第39話
「警戒心とかねえのかあんたは」
「え?」
「……なんでもねえ」
ミスった、と呟いて乱暴に自分の髪を整える眞夏は、いつもの冷静な姿からはかけ離れて、年相応だった。いつもはそういう顔をしているんだろうか。学校では、どんな顔をしてるんだろう。大人の前でも物怖じせず、いつもどこか達観したような表情の彼からは、無邪気に笑う姿が想像できない。くそ、と呟きながら赤くなった耳を長めの髪の隙間から覗かせる眞夏に、ふとそんなことを思う。
「大丈夫だよ」
「…………なにが」
「お金のことは心配しなくていいよ。ありがと眞夏、やさしいね」
ゆっくりとそう言うと、気まずげにふいっと目を逸らした。
意外と照れ屋。
「あんたって、」
「うん?」
「よくそういうセリフを……なんでもねえ。
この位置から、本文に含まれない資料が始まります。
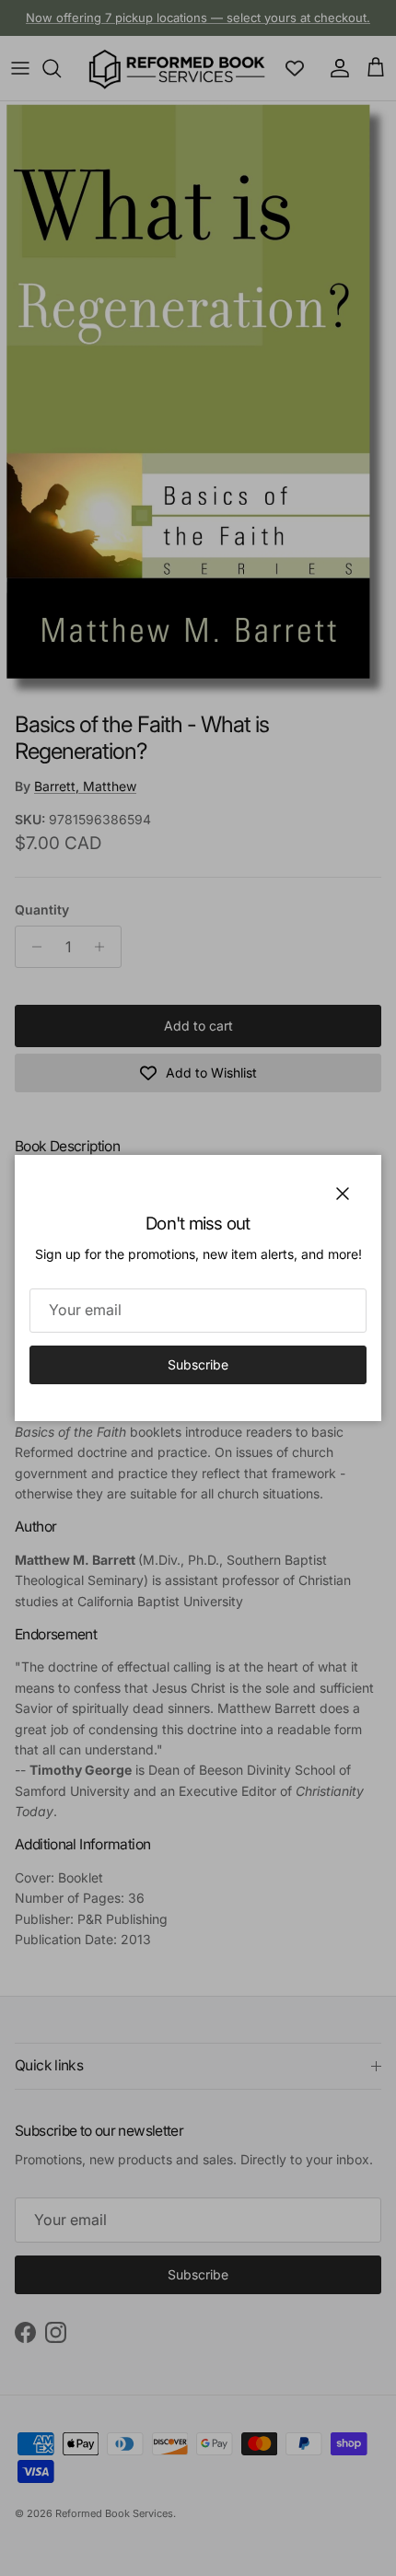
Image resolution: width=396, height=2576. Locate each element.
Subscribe (198, 1364)
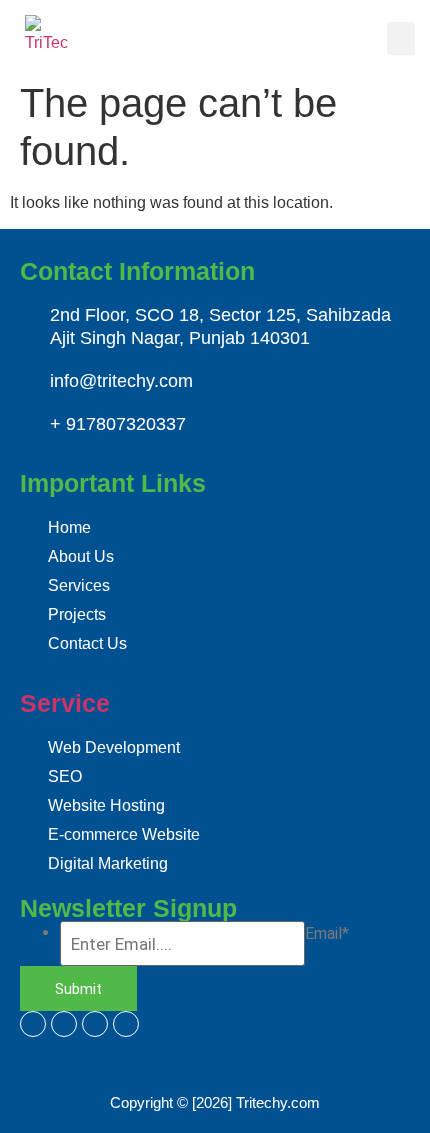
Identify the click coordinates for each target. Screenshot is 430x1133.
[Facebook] (33, 1024)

てか、じゃあさっきなんで溜息ついてたの」
「溜息?ついてた?」
「飯んとき」
全然覚えてない。
「あ、献立考えてたからかな」
「はぁ?」
「眞夏がね、ここに来るのが分かってたら夕飯とかもうちょいちゃんとしたもの考えられるんだけどなーって。今日質素だったでしょ」
答えると、きょとんとしたように目を見開いてから眉を顰められた。